=== Provided information ===

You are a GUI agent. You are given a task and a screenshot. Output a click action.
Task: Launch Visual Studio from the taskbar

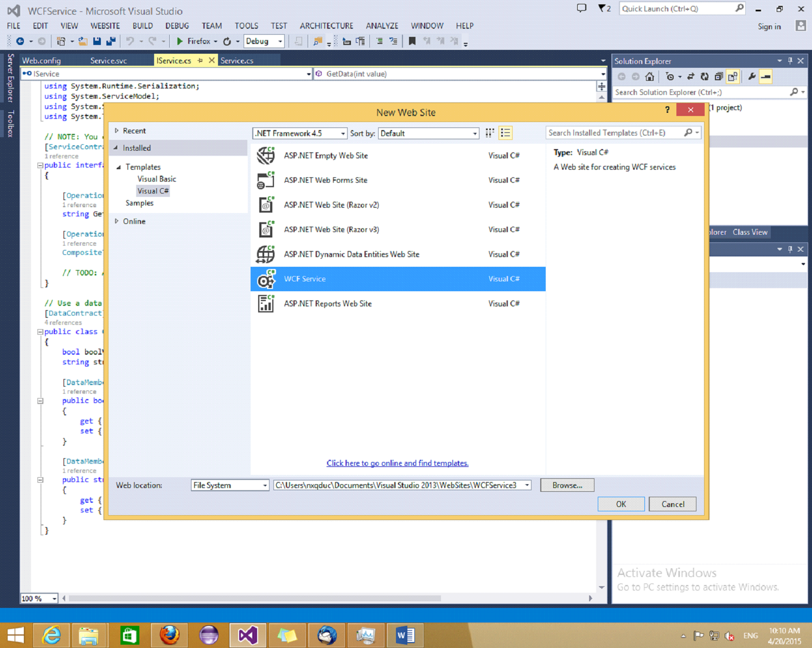(248, 635)
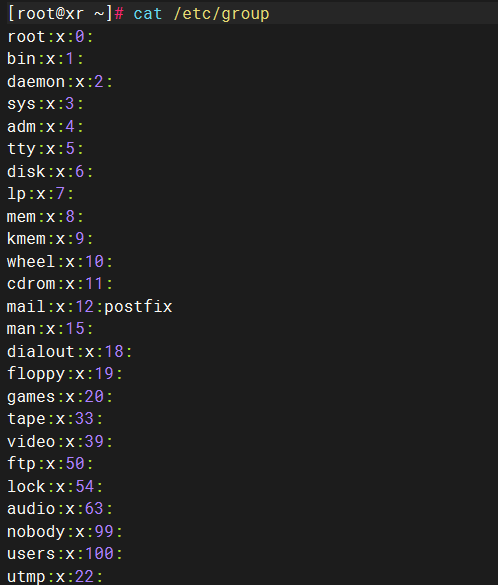Viewport: 498px width, 585px height.
Task: Click the 'audio' group name
Action: point(31,509)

===

Task instructions: All the records above must be retyped exactly, except for their pictures.

Result of the exercise:
You are a GUI agent. You are given a task and a screenshot. Output a click action.
Task: Launch Visual Studio from the taskbar

(248, 635)
Viewport: 498px width, 585px height.
Task: Click the 'audio' group name
Action: point(31,509)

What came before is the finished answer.